If your mother or grandmother had rheumatoid arthritis in the 1930s and 40s, she was probably prescribed bed-rest and heavy doses of aspirin. As one doctor puts it, patients were given so much aspirin “their ears rang.”1
In the late 40s and early 50s things got a little better, and most patients were given cortisone to help control pain and inflammation. However, cortisone didn’t slow down the rate of joint deterioration, so the long-term outlook was still grim.
The big breakthrough came in the 1980s when methotrexate, a drug that was already being used in higher doses to treat leukemia, became the standard treatment for RA patients.
Current RA treatment
Today, if you're a newly diagnosed rheumatoid arthritis patient, you are treated almost like a cancer patient, with a cocktail of medications to fight the disease from many different angles at once. Methotrexate is still at the core of most treatment regimens, along with other disease-modifying antirheumatic drugs (DMARDs) and glucocorticosteriods (like prednisolone).
Potential RA treatments and prevention
New studies point to the future of RA treatment and possible prevention. Just last week the Annals of Rheumatic Diseases published a study showing one way rheumatoid arthritis is biochemically triggered in patients who are genetically predisposed to the disease.2
The hallmark of RA is the swelling and inflammation of a joint’s lining, or synovium. This swelling and inflammation occurs when different cells collect in the joint. These cells need oxygen to live, requiring the formation of abnormal blood vessels.

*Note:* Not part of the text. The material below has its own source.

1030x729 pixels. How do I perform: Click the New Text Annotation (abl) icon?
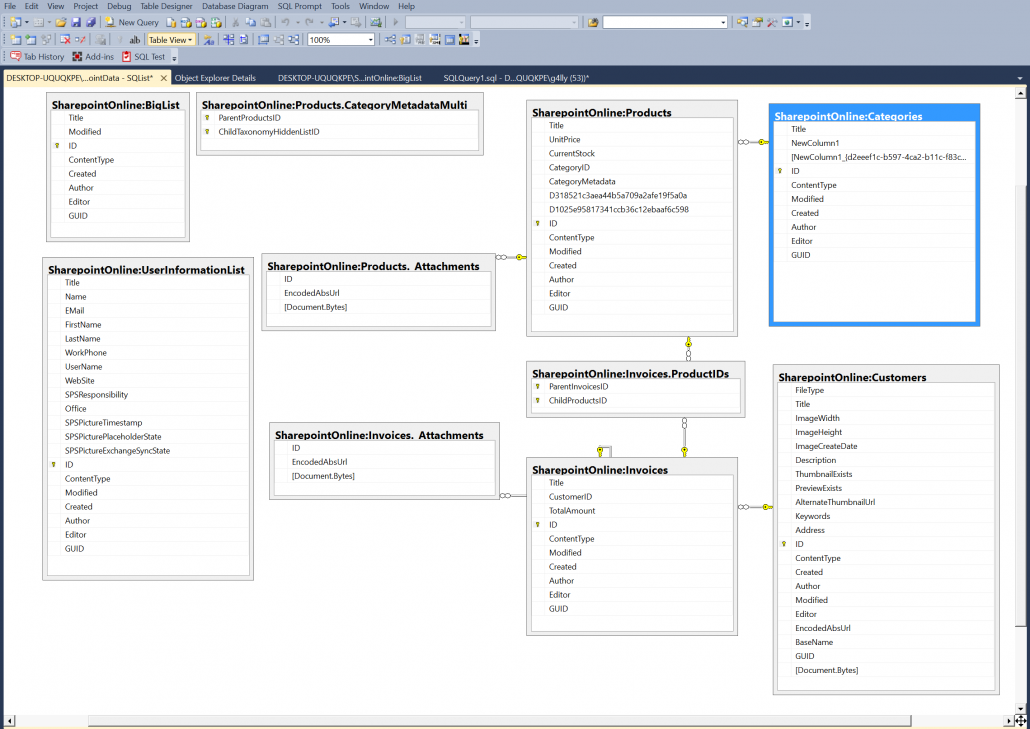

The study’s researchers say that when two proteins, CCL28 and its receptor CCR10, are present in a joint and marry together they promote the formation of abnormal blood vessels.
These new blood vessels set the stage for the amassing of cells, swelling and inflammation associated with rheumatoid arthritis.
What does this mean for future RA treatment? Doctors hope that if they can prevent the two proteins from ever meeting, they can prevent the cascade of events that lead to RA.
Preventing rheumatoid arthritis before it begins? That beats the heck out of aspirin and bed rest.
1 University of California Television (UCTV). June 12, 2008. Rheumatoid Arthritis: Part I, The Coming of Age Lecture Series (lecture with Dr. Michael Weisman, Show ID: 14860). Retrieved May 23, 2014 from https://www.youtube.com/watch?v=djZfEi-ztVQ
2 Chen Z, Kim SJ, Essani AB, Volin MV, Vila OM, Swedler W, Arami S, Volkov S, Sardin LV, Sweiss N, et al. Characterising the expression and function of CCL28 and its corresponding receptor, CCR10, in RA pathogenesis. Ann Rheum Dis. 2014 May 15. pii: annrheumdis-2013-204530. doi: 10.1136/annrheumdis-2013-204530. [Epub ahead of print] PubMed PMID: 24833787.